Bary, 1660 : La Rhetorique Francoise

Définition publiée par Dylan VANOTTI

René Bary, La Rhetorique Francoise Ou L'On Trouve de nouveaux Exemples sur les Passions & sur les Figures. Ou l'On Traite à Fonds de la Matière des Genres Oratoires, Paris, Pierre le Petit, 1660, première partie, « Des preuves sans artifices », p. 5, « Des preuves artificielles & des argumens », p. 15, « Petites Remarques sur les Preuves », p. 98

DES PREUVES SANS ARTIFICE.

Des Loix.

La loy reçoit divers noms, on l’appelle Plebiscite, Senatus consulte, Ordonnance, Edit, Response, & ces diverses dénominations proviennent des diverses qualitez de ceux qui font les loix.

La loy est double, l’une est écrite & l’autre ne l’est pas.

La loy qui est écrite, c’est ce qui est promulgué pour le bien des peuples.

Et la loy qui n’est pas écrite, c’est ce qui est enseigné par la nature, & prescrit par l’usage.

Antigone dans Sophocles tombe d’accord qu’elle a contrevenu à loy de Creon; mais elle allegue pour deffense qu’elle a suivy en cela une loy plus considerable que la sienne.

Si donc ce qu’on allegue contre nous est écrit, il faut representer que l’équité est fixe, & que la loy est changeante; Que l’une est infaillible, & que l’autre est peccable; Que la bonté des loix écrites dépend des circonstances, & qu’encore qu’un Legislateur ait l’esprit merveilleusement estendu, il est impossible qu’il puisse prevoir tout ce qui peut intervenir.
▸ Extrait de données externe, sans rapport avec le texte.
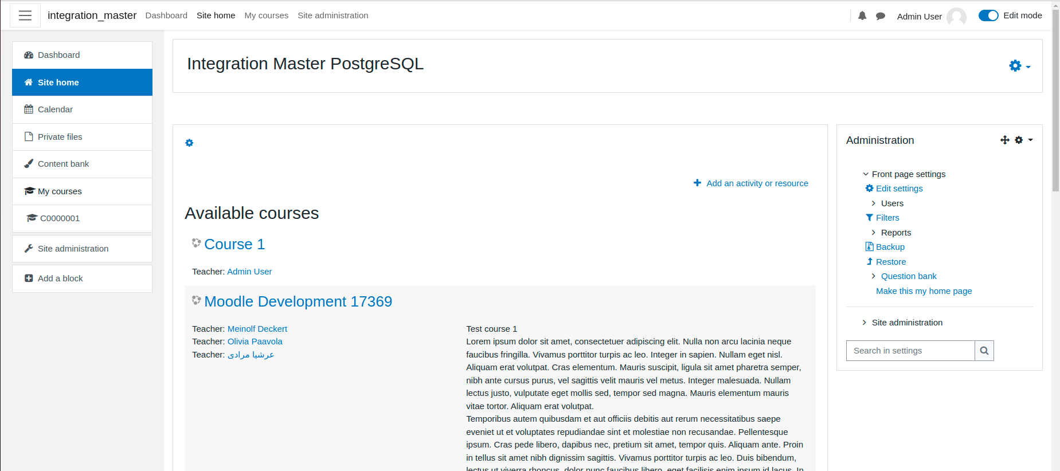Open Site administration in top navigation

point(333,15)
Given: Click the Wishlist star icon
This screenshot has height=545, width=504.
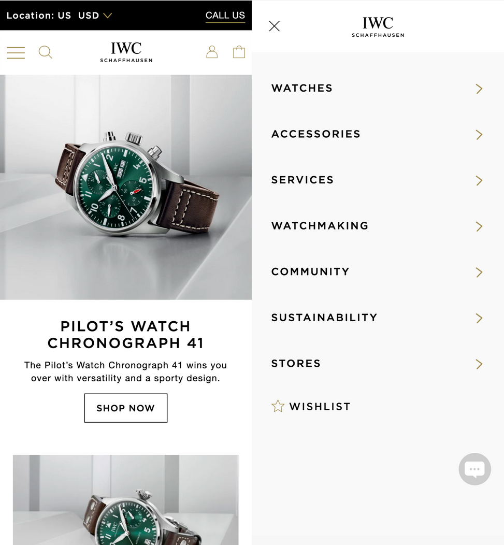Looking at the screenshot, I should (278, 406).
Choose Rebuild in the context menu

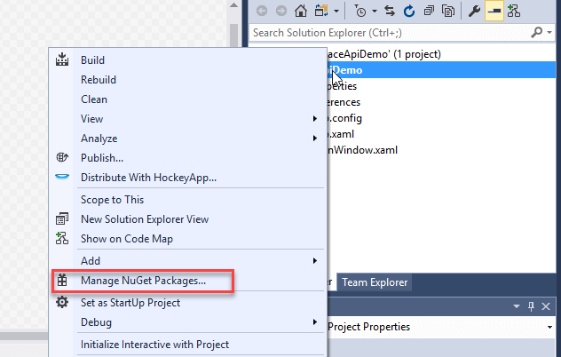coord(99,80)
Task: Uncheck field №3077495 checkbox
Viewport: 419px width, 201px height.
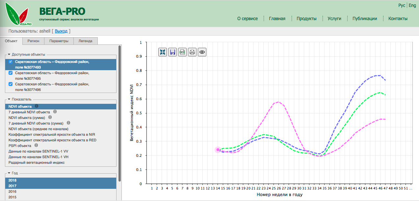Action: pos(11,73)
Et si ce qu’on allegue contre nous est contraire à quelqu’autre loy, il faut considerer si la loy combatuë est plus juste que la loy alleguée.
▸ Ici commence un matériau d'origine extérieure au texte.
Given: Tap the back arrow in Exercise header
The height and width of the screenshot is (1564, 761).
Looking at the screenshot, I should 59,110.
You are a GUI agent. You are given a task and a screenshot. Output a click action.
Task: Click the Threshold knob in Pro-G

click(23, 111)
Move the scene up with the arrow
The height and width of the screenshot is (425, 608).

Il faut considerer les motifs de la loy contrainte.

Il faut considerer si ces mesmes motifs sont encores subsistens.

Si la loy écrite est advantageuse à nostre cause, il faut dire qu’il est permis d’éclaircir la loy; mais qu’il est deffendu de s’en dispenser.
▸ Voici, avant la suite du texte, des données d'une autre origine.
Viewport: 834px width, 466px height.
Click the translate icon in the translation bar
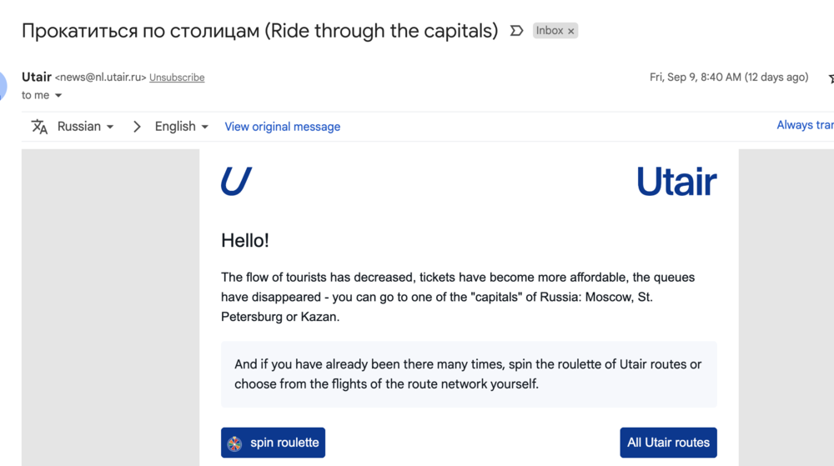39,127
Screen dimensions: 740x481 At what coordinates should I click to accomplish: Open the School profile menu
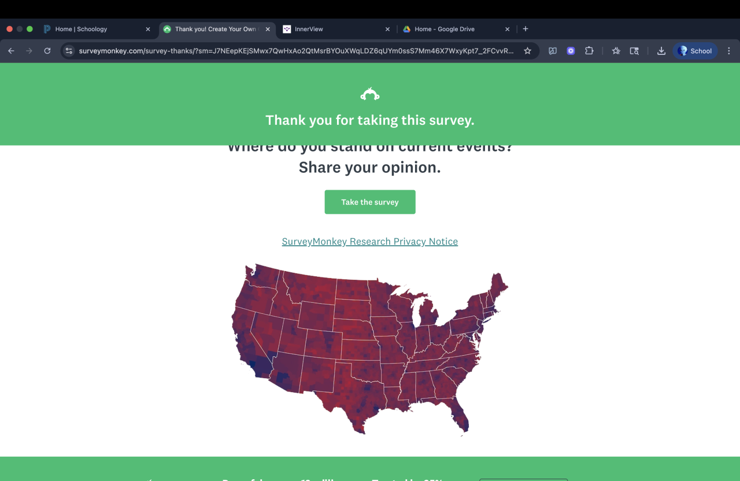tap(695, 51)
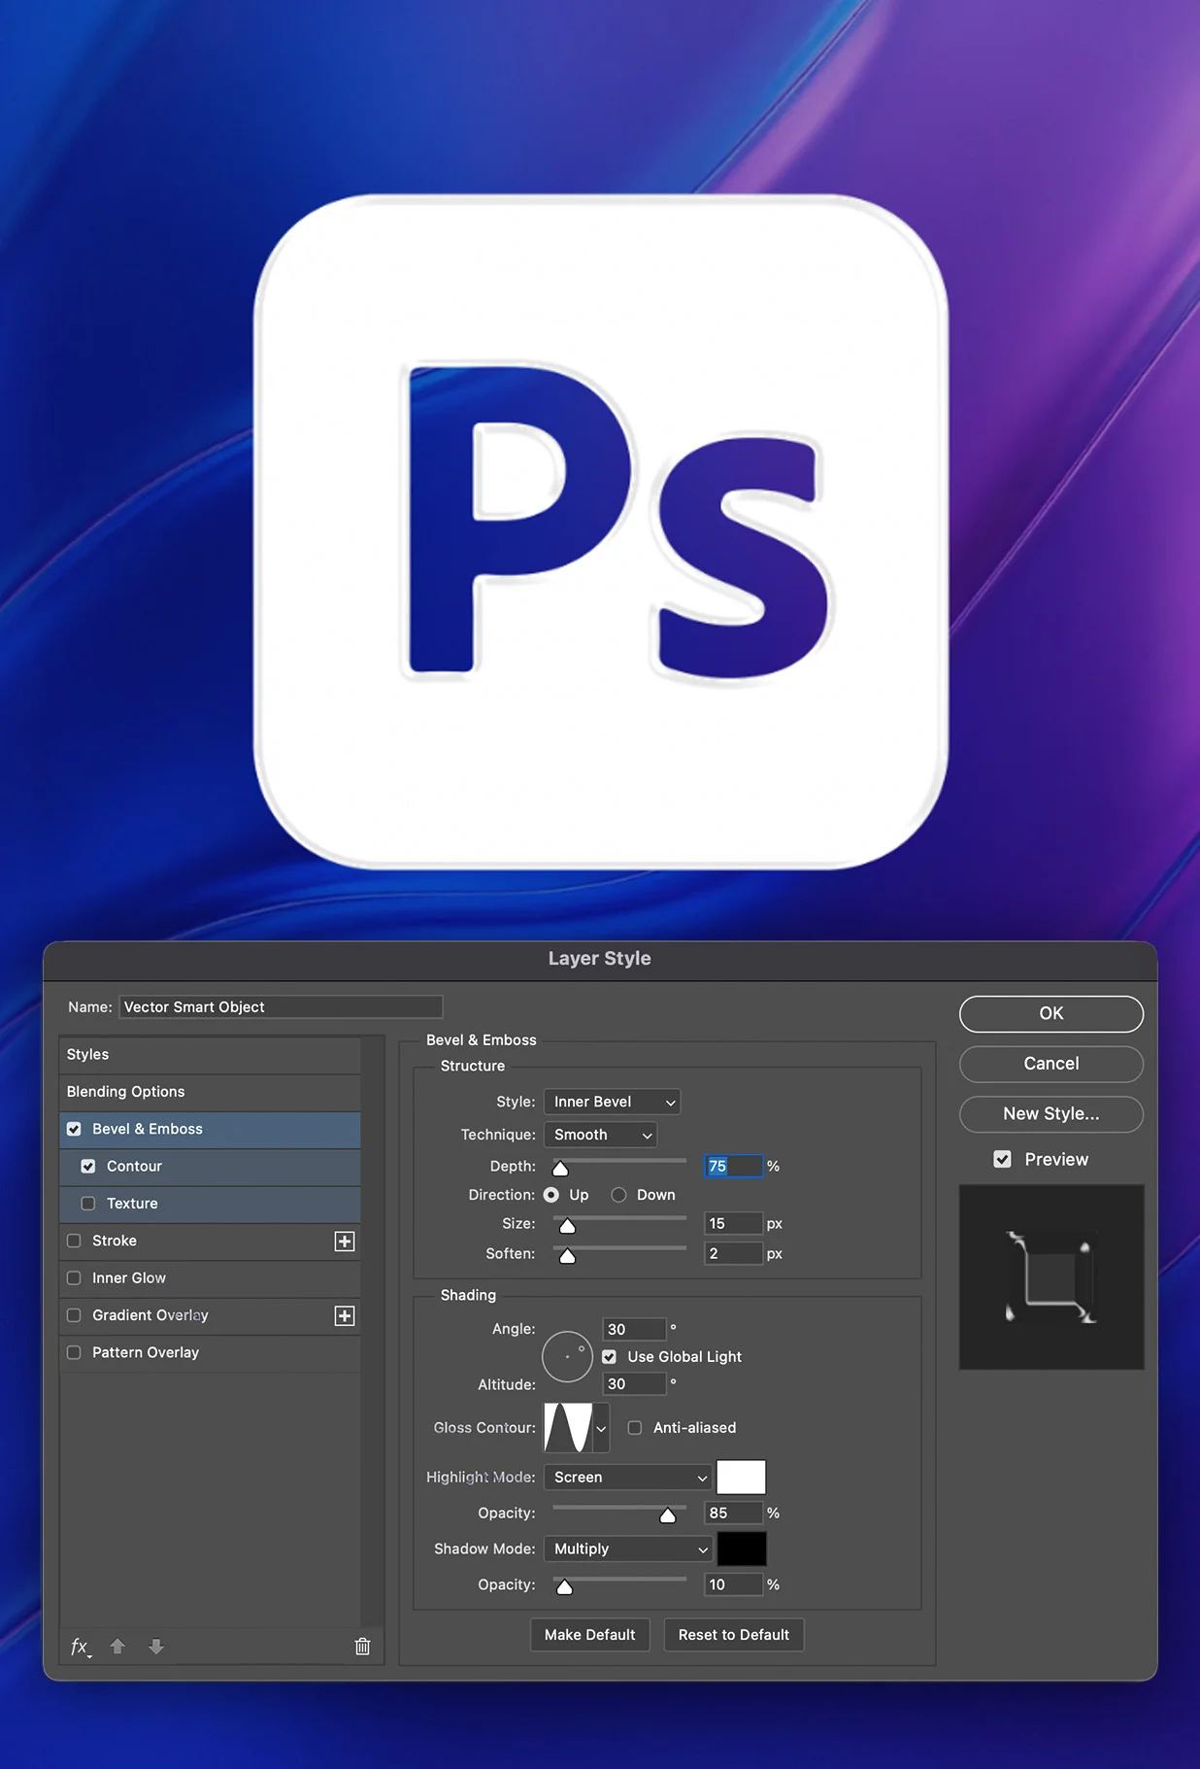Disable the Use Global Light checkbox

pos(610,1357)
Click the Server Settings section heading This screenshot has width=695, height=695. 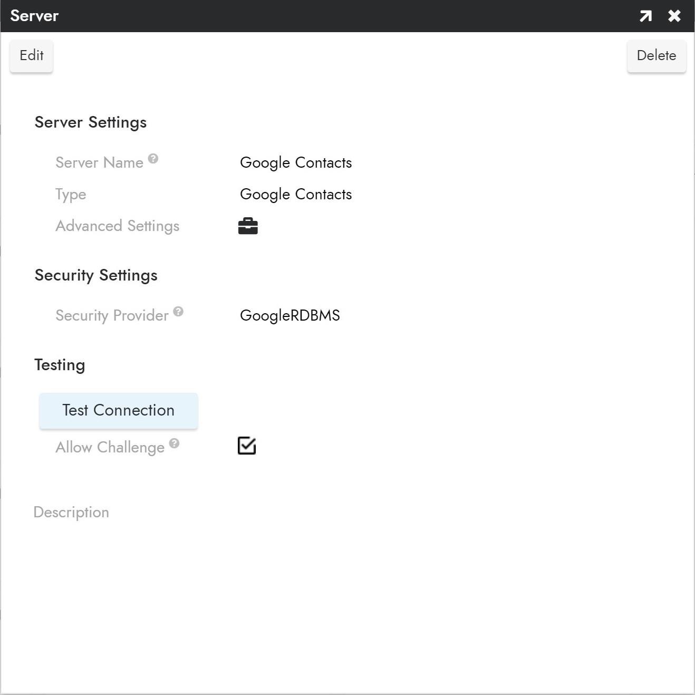[x=90, y=122]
Qu’on ne peut negliger la loy qu’on ne ravalle l’authorité de celuy qui la faite, & par consequent qu’on n’excite la licence de mal-faire.

Qu’il faut suivre la loy ou l’abolir.

Que la preference d’un sens particulier à l’acceptation publique d’une loy, est un atentat à la jurisprudence.

Que la partie adverse doit rapporter simplement la loy ou ne la rapporter pas. Et qu’il est aussi ridicule à un Advocat de controller un Legislateur, qu’il est indecent a un apprentis de censurer un maistre.

Que si la loy qu’on a citée contre nous est ambiguë, il faut rechercher dans les subtilitez de la Jurisprudence les moyens de la rendre favorable.

 

Et si cette recherche ne réussit pas, il faut representer que la clarté est de l’essence de la loy, & que ce qui peut estre diversement expliqué, peut estre aussi advantageux à l’injustice qu’à la raison.

 

DES PREUVES ARTIFICIELLES.

Des Argumens.

L’Argument est un discours dans lequel on infere une chose d’une autre.

Les termes font les propositions, & les propositions font les Arguments.

Les propositions sont simples, ou composées, generales ou particulieres, affirmatives ou negatives.

Si la proposition est generale, elle est appellée These.

Si elle est particuliere, elle est appellée Hypothese.

Si on advance une proposition par maniere de doute, la chose proposée est appellée Question ou Problesme.

On considere en un argument le moyen, la matiere & le mode.

Si on le considere au respect du moyen, la situation du terme, d’où dépend sa consequence, le reduit sous telle ou telle figure.

Si le moyen est sujet dans la premiere proposition & attribut dans la seconde, il est de la premiere.

S’il est attribut dans la majeure & dans la mineure, il est de la seconde.

Et s’il est sujet dans les deux propositions, il est de la derniere.

Si on le considere au respect de la matiere, il est demonstratif, probable ou sophistique.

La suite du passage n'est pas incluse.